I felt pretty good when I hopped on my bike and headed for home. I'd done the tough job that I needed to do, and Dad had responded the way I'd hoped. As I rode along, my thoughts were still bouncing all over the place and I wasn't paying attention to what was ahead of me.
Unfortunately.
One second I was pedaling full speed, the next I was hurtling over my handlebars. I landed hard on my right shoulder and rolled. When I came to a stop, I was flat on my back.
Staring up at the pinched, angry face of Jasper Muleman Jr.
“Hey, dorkbrain, where's your training wheels?” he said.
I heard a dumb hick laugh that was unmistakably Bull's. He and Jasper Jr. must have spotted me coming and ducked into the woods to wait. I sat up and saw my bike on the ground, a freshly snapped gumbo-limbo branch sticking out of the front spokes.
“That's original,” I said to Jasper Jr.
Bull snatched me up by the collar and dragged me into the trees. I could hear Jasper Jr. running after us. When we got to a clearing, Bull straightened me up, spun me around, and pinned my arms.
Jasper Jr. got right in my face. “So where's your big white-trash bodyguard? The one who knocked over my wheelbarrow.”
I wondered if he already knew that something bad had happened to Lice Peeking.
“He wasn't my bodyguard,” I replied. “He was my personal chauffeur.”
Jasper Jr. said I was a real comedian. Then he hauled off and slugged me in the gut.
“That's for Snake Creek,” he snarled, “for making me sink my johnboat.”
The punch knocked the wind out of me, and I went limp as a noodle in Bull's grip. I remember thinking of something clever to say, but all I could do was squeak like a leaking balloon. It seemed to take forever to catch my breath, and right away Jasper Jr. slugged me again.
“And that's for your crazy father sinking my father's boat,” he said.
At that point the world turned fuzzy and gray, and I thought I was history. My mouth was flapping but absolutely nothing was coming out.

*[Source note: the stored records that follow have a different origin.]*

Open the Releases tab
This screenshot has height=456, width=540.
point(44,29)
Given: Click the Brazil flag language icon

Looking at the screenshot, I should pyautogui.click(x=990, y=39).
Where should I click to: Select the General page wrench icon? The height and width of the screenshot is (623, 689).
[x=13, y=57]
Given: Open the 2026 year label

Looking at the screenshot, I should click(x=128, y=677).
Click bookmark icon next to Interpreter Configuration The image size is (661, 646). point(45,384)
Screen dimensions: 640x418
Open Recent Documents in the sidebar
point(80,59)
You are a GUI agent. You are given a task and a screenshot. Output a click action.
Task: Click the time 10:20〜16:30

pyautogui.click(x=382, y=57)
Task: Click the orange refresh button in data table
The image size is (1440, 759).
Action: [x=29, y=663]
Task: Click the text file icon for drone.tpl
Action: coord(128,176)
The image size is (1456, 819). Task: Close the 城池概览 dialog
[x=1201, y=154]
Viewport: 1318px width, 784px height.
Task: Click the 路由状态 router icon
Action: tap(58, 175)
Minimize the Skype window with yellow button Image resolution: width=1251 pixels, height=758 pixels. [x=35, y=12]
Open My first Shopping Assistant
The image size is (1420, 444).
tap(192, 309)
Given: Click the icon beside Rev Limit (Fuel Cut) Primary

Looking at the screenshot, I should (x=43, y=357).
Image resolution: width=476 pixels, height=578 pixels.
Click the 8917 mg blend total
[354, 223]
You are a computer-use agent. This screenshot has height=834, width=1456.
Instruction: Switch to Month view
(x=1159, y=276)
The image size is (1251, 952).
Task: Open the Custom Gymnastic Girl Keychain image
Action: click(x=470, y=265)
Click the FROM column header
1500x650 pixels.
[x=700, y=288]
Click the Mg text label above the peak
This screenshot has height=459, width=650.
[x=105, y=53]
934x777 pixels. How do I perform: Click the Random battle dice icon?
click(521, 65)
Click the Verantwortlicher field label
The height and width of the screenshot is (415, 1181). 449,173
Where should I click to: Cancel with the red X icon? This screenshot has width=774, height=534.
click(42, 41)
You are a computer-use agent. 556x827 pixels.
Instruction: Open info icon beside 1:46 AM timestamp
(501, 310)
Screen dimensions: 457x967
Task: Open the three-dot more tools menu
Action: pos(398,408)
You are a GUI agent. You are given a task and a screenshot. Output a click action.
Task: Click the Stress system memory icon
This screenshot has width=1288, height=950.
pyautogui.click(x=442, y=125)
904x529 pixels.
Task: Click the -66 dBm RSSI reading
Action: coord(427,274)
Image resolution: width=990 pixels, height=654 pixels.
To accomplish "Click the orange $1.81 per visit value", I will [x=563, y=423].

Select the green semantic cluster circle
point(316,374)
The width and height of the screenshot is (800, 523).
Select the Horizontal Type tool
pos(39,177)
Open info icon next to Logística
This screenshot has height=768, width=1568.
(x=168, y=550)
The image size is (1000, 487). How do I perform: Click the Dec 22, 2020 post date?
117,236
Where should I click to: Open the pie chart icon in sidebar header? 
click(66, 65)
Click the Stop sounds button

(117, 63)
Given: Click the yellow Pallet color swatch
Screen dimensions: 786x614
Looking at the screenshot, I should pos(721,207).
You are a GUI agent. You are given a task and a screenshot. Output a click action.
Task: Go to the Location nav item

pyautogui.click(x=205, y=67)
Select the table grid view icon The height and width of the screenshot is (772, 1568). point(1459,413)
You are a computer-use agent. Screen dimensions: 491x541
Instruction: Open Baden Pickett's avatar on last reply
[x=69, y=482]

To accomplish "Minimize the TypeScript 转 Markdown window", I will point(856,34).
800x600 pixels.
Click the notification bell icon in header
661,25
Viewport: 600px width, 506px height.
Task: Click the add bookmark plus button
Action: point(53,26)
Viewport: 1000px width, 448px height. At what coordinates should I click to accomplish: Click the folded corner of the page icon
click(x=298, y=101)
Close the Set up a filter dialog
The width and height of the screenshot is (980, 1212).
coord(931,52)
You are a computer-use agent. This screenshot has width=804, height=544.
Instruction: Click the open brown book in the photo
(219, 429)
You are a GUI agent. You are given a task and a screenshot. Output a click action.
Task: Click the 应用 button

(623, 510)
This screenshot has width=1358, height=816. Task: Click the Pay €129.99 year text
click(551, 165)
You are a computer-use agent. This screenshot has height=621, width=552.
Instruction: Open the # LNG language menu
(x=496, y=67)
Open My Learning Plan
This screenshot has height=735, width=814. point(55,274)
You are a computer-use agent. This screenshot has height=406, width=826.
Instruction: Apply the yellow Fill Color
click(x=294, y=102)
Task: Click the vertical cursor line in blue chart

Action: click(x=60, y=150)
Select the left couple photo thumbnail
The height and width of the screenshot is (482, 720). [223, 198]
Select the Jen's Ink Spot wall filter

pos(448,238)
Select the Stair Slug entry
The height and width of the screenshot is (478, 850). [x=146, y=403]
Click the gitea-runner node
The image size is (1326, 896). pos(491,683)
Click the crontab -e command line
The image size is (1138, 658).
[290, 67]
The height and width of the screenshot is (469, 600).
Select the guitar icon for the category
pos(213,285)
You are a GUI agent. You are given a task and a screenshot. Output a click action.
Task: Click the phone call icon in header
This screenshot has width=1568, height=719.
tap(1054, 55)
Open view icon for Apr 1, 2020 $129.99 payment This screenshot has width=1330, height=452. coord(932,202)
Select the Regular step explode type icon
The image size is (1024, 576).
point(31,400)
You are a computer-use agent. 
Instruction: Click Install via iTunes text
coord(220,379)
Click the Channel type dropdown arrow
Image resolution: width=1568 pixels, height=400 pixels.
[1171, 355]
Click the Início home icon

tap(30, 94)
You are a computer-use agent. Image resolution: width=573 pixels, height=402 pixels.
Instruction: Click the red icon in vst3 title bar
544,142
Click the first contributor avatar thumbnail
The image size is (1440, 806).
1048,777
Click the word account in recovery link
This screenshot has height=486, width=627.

I heard Jasper Jr. say, “Bull, you wanna turn?”
“No, bro, I'm good,” Bull said, and let me drop to the ground.
Immediately I closed my eyes and let my tongue hang out and pretended I was dead. It might work fabulously for possums, but it sure didn't work for me.
Jasper Jr. kicked me so hard in the thighbone that his big toe made a sharp popping sound. He started hopping around and hollering that I'd busted his foot. Bull remarked that it was usually a smart idea to put on shoes before you started kicking somebody. Jasper Jr. told him to shut up and gimped away, moaning. I heard Bull chuckling as he followed his wounded friend back to the road.
I would've been chuckling, too, if it hadn't hurt so much.